Yapılması Gereken: Ümraniyespor'u konu alan aşağıdaki seçilen metinde yer alan "Bu işin sadece parayla olmayacağını, sporda asıl gücün bilgiye inanmaktan ve planlı çalışmaktan kaynaklandığını gösterdi Ümraniyespor." cümlesini İngilizceye çeviriniz.

Seçilen Metin:
☆ ☆ ☆ ☆ ☆ ☆ ☆
Ümraniyespor’un gücü

Recep Uçar |Fotoğraf: AA

DİĞER YAZILARI

Sporda kuşkusuz elde edilen her başarı önemlidir ve takdir edilmeyi hak eder. Lakin bütçe büyüklüğü bakımından mücadele ettiği ligin en mütevazı takımları arasında yer almasına karşın ipi göğüsleyene çok daha farklı bir gözle bakmak gerekir. Böyle bir takım, takdir edilmenin yanında örnek alınacak bir model olarak da dikkat çeker...

1. Lig’i Ankaragücü’nün ardından averajla ikinci sırada tamamlayarak İstanbul’un Süper Lig’deki 7. temsilcisi olan Ümraniyespor tam da bu şekilde örnek gösterilecek bir takım.

Kimileri, 7 adet İstanbul takımıyla ligin tadının kaçacağını iddia ederken, ilçe takımı Ümraniyespor’un başarısının altında yatan önemli olguları gözden kaçırıyor…

Ümraniyespor’un Süper Lig’e yakışmadığı şeklindeki söylemler, futbola egemen olan çiğ anlayışın ve kibirli dilin yansıması. Utanmasalar Süper Lig’e yükseldi diye Ümraniyespor’u topa tutacaklar…

Çok daha büyük bütçeyle yola çıkan koca koca kent takımları, Ümraniyespor’un gerisinde kalmasaydı o zaman…

Bu işin sadece parayla olmayacağını, sporda asıl gücün bilgiye inanmaktan ve planlı çalışmaktan kaynaklandığını gösterdi Ümraniyespor.
☆ ☆ ☆ ☆ ☆ ☆ ☆
Çıkarılan Veriler:
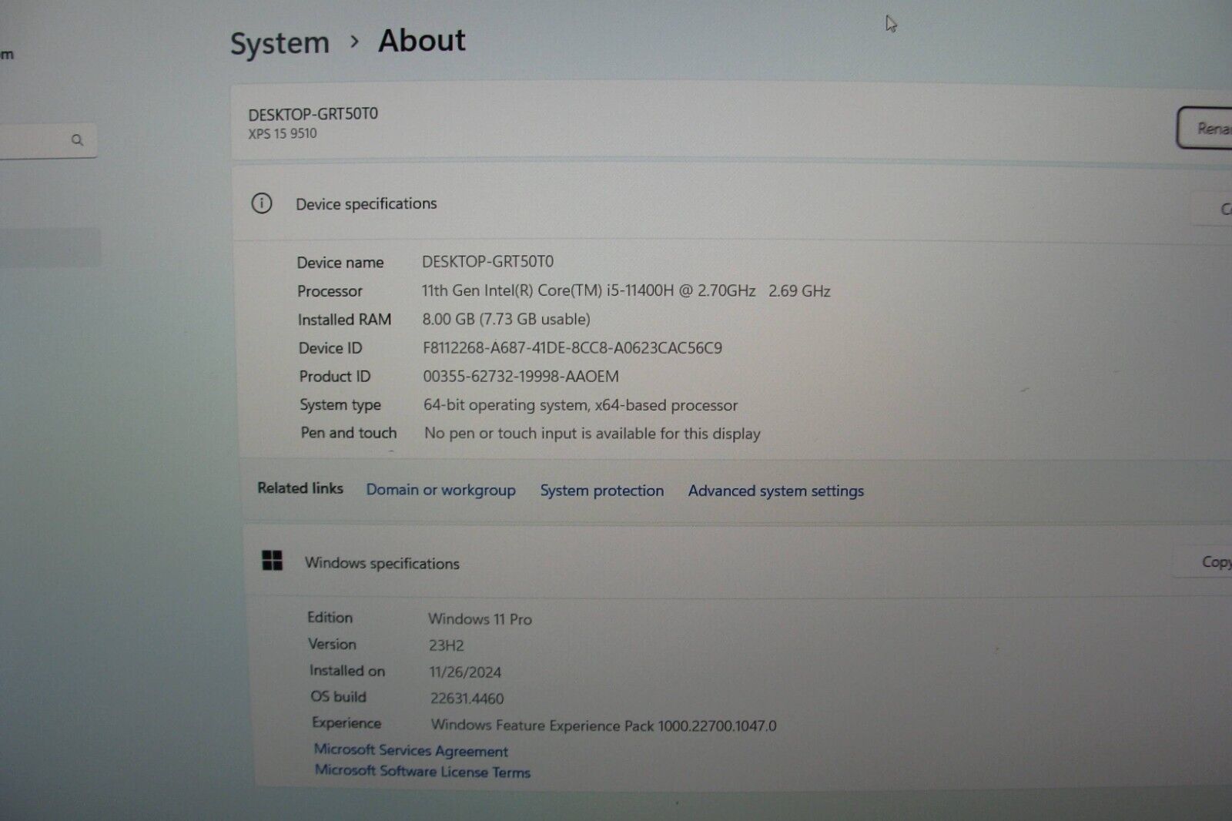Click the Processor specification row
Image resolution: width=1232 pixels, height=821 pixels.
539,291
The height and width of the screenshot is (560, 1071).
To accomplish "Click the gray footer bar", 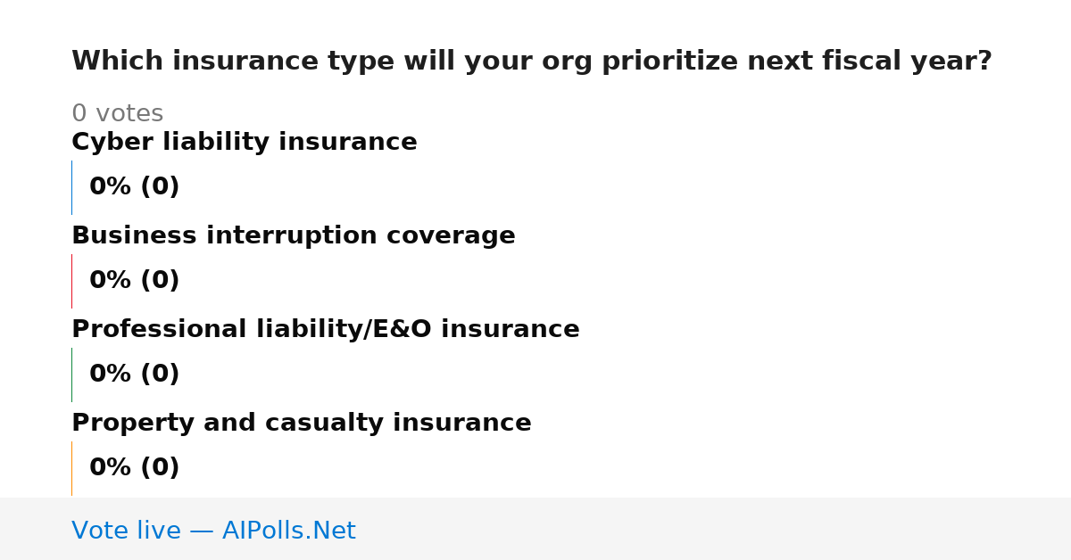I will pos(536,529).
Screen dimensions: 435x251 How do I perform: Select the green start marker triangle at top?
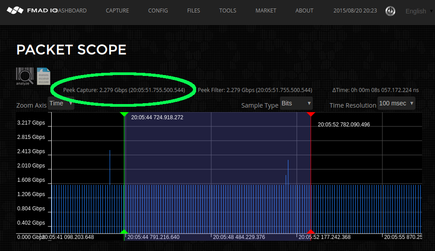click(x=124, y=115)
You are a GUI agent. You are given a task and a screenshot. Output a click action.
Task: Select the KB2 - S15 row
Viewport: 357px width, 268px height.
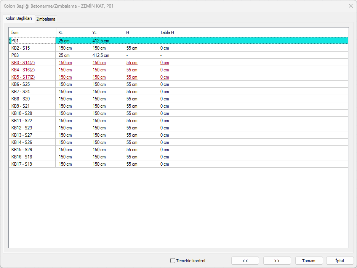point(21,48)
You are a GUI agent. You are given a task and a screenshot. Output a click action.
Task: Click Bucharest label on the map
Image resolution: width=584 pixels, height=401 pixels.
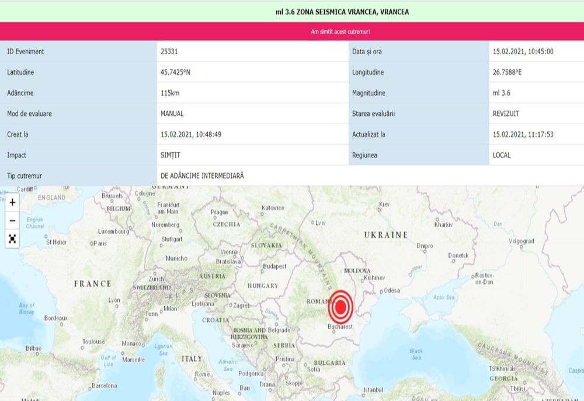pyautogui.click(x=340, y=328)
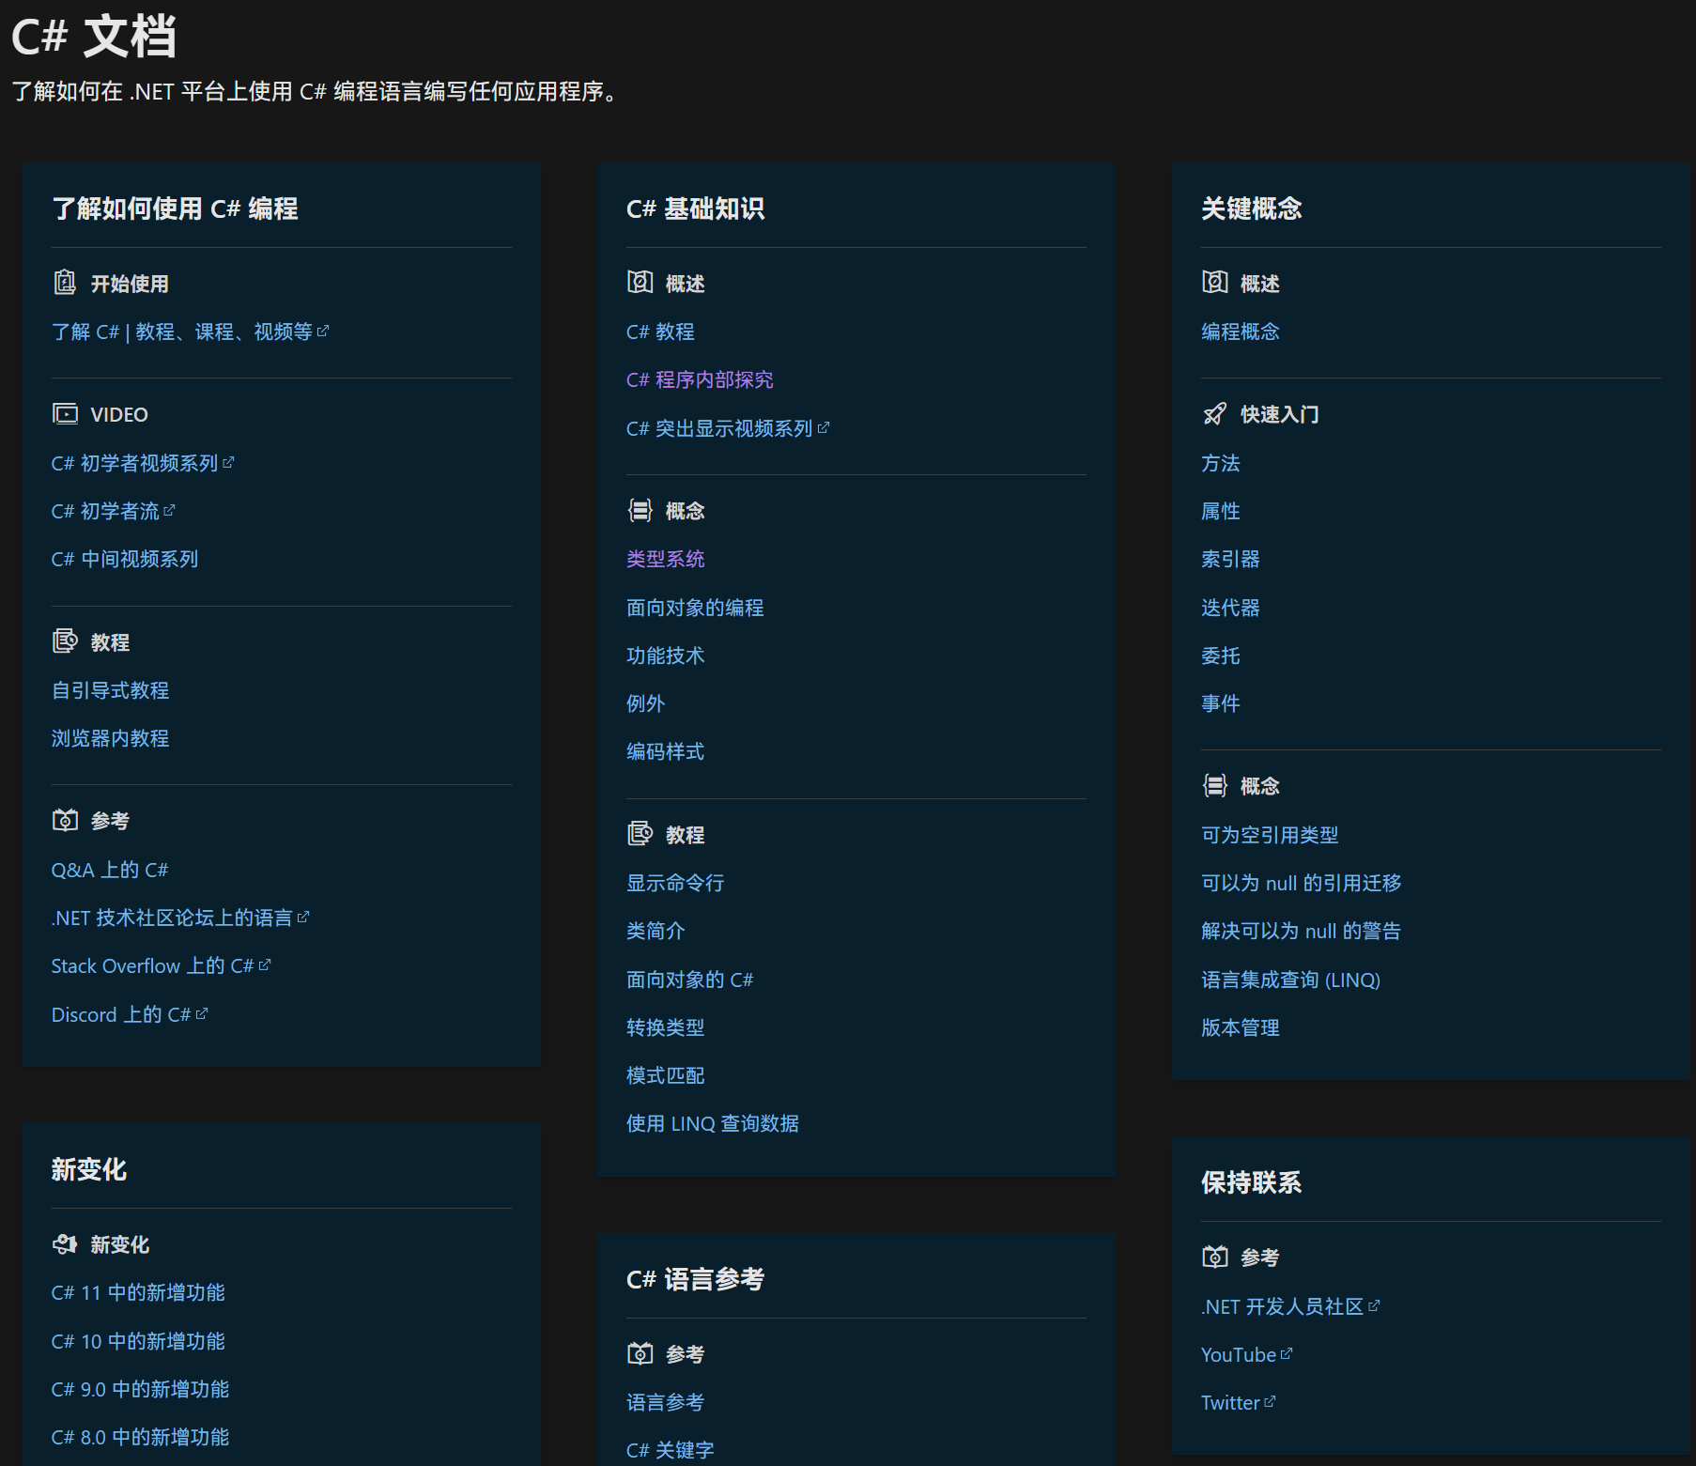Open 使用 LINQ 查询数据 tutorial
The image size is (1696, 1466).
[x=712, y=1123]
☆ ☆ ☆ ☆ ☆ ☆ ☆
Çıktı: Ümraniyespor showed that this cannot be achieved with money alone, and that the real strength in sports comes from believing in knowledge and working in a planned way.